TEXTO FORNECIDO
▬▬▬▬▬▬▬▬▬▬
Fig. X: Os diferentes momentos de Gaspard du Nord apresentados na HQ. Fonte: https://goo.gl/XOCYQP (acesso 24/11/2015). Um elemento marcante da HQ são as transições de cena, que são feitas com grande fluidez; em um quadro temos um close-up dos olhos de Liz, no outro temos uma visão um pouco mais afastada do rosto de uma escultura de um túmulo, com expressão e posição similar à de Liz. A pele de Liz fica a cada quadro mais pálida, atingindo um tom acinzentado, assim como a cor da estátua; o texto escrito parece predizer o possível destino da personagem.

Fig 3.: Transição que dá ideia de continuidade da cena. Fonte: Op. cit. Outro elemento que podemos observar são as cores usadas em flashbacks. O primeiro flashback que vemos é narrada por Leach; enquanto a situação está estável, vemos tons de cinza esverdeado, dando um ar de serenidade; temos um quadro intermediário, que mostra Liz aproximando sua mão de Roger (que estava em sua forma inanimada) vemos um brilho em tons entre amarelo e laranja; no quadro seguinte, que contém a frase “...e desencadeou o maior inferno”, vemos que as cores são substituídas por tons de predominância laranja e amarelo. Outro fator a se mencionar é o uso de perspectiva, que é vista nem de cima nem de baixo, mas na altura dos olhos; porém, com o foco levemente alterado dos eventos narrados, dando um certo ar de impessoalidade, como o relato de um agente.
▬▬▬▬▬▬▬▬▬▬
DADOS BRUTOS

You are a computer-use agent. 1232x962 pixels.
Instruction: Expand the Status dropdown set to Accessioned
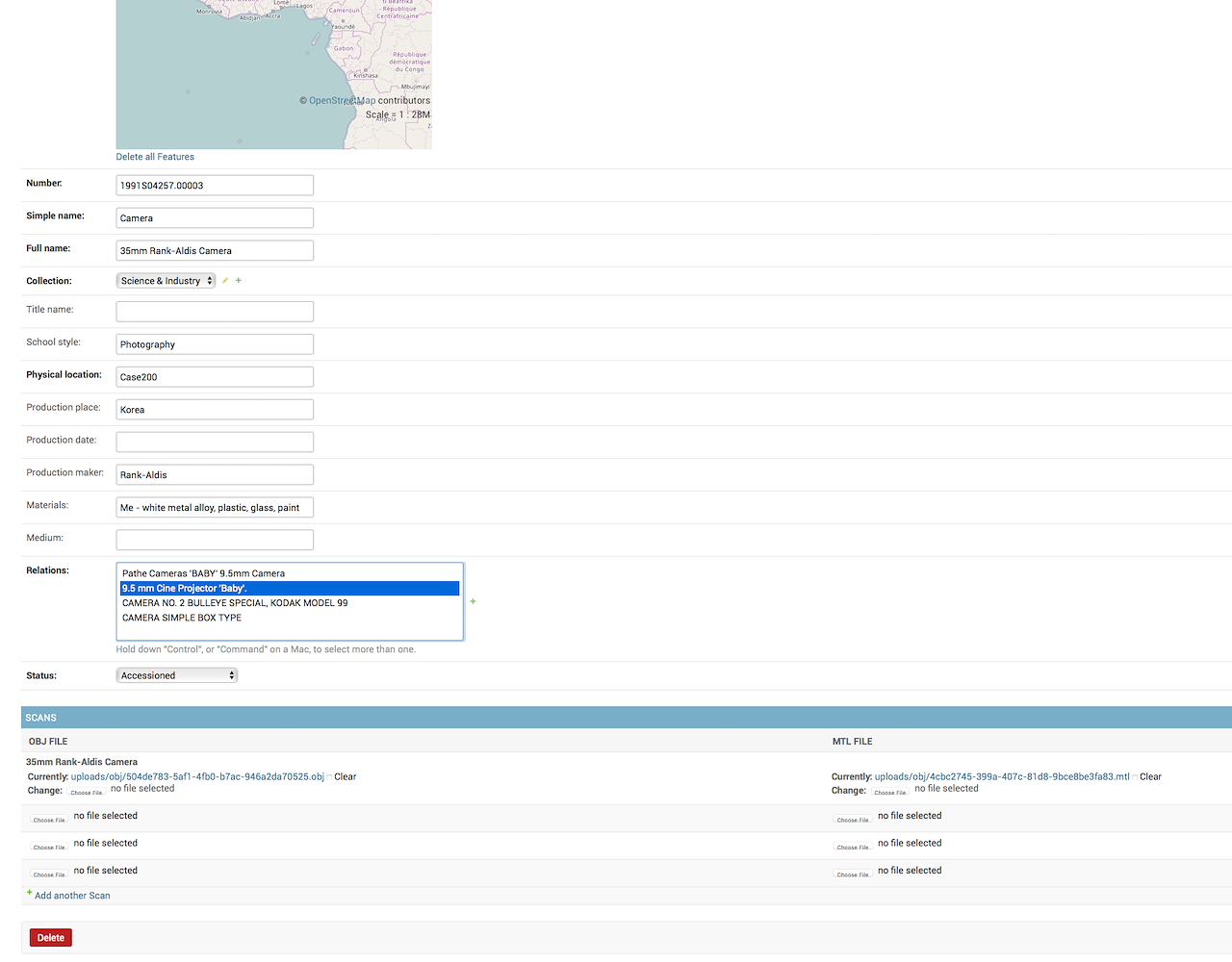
▬▬▬▬▬▬▬▬▬▬
EXERCÍCIO CURTO
Por favor, transcreva do texto sobre a HQ o trecho que começa em "Fig. X: Os diferentes" e vai até "destino da personagem.", sem alterar nada.

SOLUÇÃO DA TAREFA
Fig. X: Os diferentes momentos de Gaspard du Nord apresentados na HQ. Fonte: https://goo.gl/XOCYQP (acesso 24/11/2015). Um elemento marcante da HQ são as transições de cena, que são feitas com grande fluidez; em um quadro temos um close-up dos olhos de Liz, no outro temos uma visão um pouco mais afastada do rosto de uma escultura de um túmulo, com expressão e posição similar à de Liz. A pele de Liz fica a cada quadro mais pálida, atingindo um tom acinzentado, assim como a cor da estátua; o texto escrito parece predizer o possível destino da personagem.